→ Testo riportato:
··········

Davide: lettera dal rojava per l’alta felicità
il Rojava sta cercando di costruire una società nuova, basata sul potere delle comuni di paese e di quartiere, che gestiscono la vita sociale in modo sempre più autonomo ed ecologico, e costituiscono cooperative dove regna la pratica dell’uguaglianza e il rifiuto della competizione tra individui. Tutto questo è stato possibile grazie al movimento organizzato Tev Dem, che ha fatto della rivoluzione il proprio unico scopo. Tante volte ho pensato a quanto il cuore di ciò che è accaduto in Val Susa in questi anni sia simile, pur nel suo piccolo, a molti aspetti di ciò che accade in Rojava. Le facce e gli atteggiamenti dei protagonisti umili e sconosciuti, ma puliti e determinati, sono così simili da Bussoleno a Qamishlo o da Chiomonte a Kobane. Vi sembrerà incredibile, ma è così.
Così come la Val Susa in Italia, anche il Rojava su un piano più grande è diventato un mito. Eppure tanto lo spirito della Valle quanto quello del Kurdistan è quello di guardare in faccia la realtà, non di perdersi in fantasticherie. Quella del Rojava è una lotta difficile e piena di problemi e limiti, che in alcuni momenti appare senza sbocchi, in altri a un passo dalla vittoria. A volte si percepisce il protagonismo delle masse popolari, altre volte si ha l’impressione che sia soltanto l’avanguardia dei più coraggiosi e dei più decisi a ricordare a tutti che la strada della resistenza non può essere svenduta al nemico, neanche di fronte ai momenti più duri. In questa come in tante altre cose le compagne e i compagni curdi devono essere per noi un esempio.
Qui in Rojava non esistono perquisizioni e arresti, ma proiettili, esplosioni, morti e feriti. Eppure i ragazzi delle Ypj e delle Ypg sono sempre interessati a sapere di ciò che accade ai compagni dei paesi che loro portano solidarietà. Ho detto loro di Giuliano e Luca, di Jacopo e Daniele, di Eddi, così come delle misure contro chi ha occupato gli uffici della Turkish Ayrlines. Pur in una situazione drammatica come questa, non mancano di esprimere interesse, di dedicare alcuni secondi della loro attenzione – persino al fronte! – alle storie di chi come loro difende la propria terra e cerca un mondo migliore.
In queste settimane si combatte una guerra durissima per liberare la grande città di Menbij, a ovest dell’Eufrate, e tagliare i ponti tra i tagliagole dello stato islamico e la Turchia, ossia tra l’Isis e il resto del mondo. A Menbij si combatte una battaglia decisiva strada per strada, casa per casa, in mezzo ai cecchini e alle mine. I morti tra gli amici sono centinaia, purtroppo, i feriti migliaia. Le Ypg stanno evacuando tutti i civili dalle zone liberate, per metterli al riparo, ma l’Isis non permette a quelli delle aree che controlla di lasciare le proprie abitazioni. La guerra è brutta. Purtroppo qui è necessaria.
Sosteniamo la resistenza del Rojava, in tutti i modi possibili: servono medici e medicinali, derrate alimentari, denaro, volontari; ma per sostenere chi è lontano è fondamentale anzitutto continuare la battaglia sulle barricate più vicine, perché tra montagne italiane e deserto siriano possono cambiare i paesaggi e le lingue, gli strumenti e le bandiere; ma la lotta è una, e l’orizzonte è lo stesso. Siamo una cosa sola, in tutto il mondo.

··········

→ Raccolta di record:
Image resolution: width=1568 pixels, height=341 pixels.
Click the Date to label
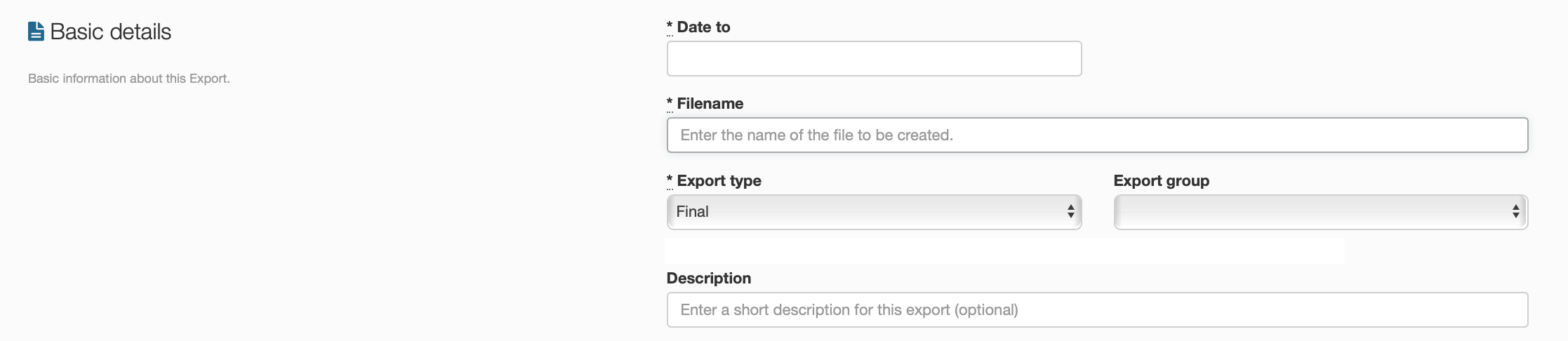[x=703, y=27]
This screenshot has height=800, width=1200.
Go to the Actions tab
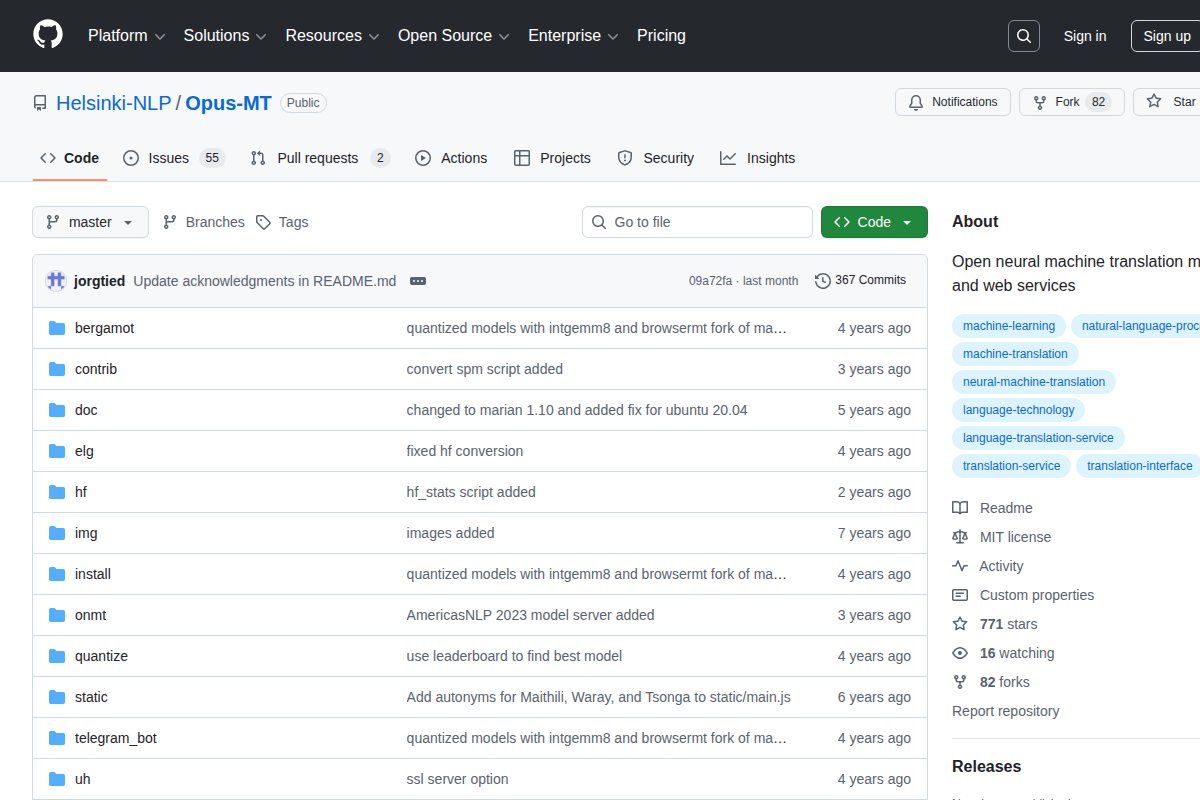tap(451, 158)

··········

→ Compito da svolgere:
Trascriva fedelmente dal testo riportato tutto il tratto che va da "In queste settimane" giù fino a "qui è necessaria.".

→ Soluzione scritta:
In queste settimane si combatte una guerra durissima per liberare la grande città di Menbij, a ovest dell’Eufrate, e tagliare i ponti tra i tagliagole dello stato islamico e la Turchia, ossia tra l’Isis e il resto del mondo. A Menbij si combatte una battaglia decisiva strada per strada, casa per casa, in mezzo ai cecchini e alle mine. I morti tra gli amici sono centinaia, purtroppo, i feriti migliaia. Le Ypg stanno evacuando tutti i civili dalle zone liberate, per metterli al riparo, ma l’Isis non permette a quelli delle aree che controlla di lasciare le proprie abitazioni. La guerra è brutta. Purtroppo qui è necessaria.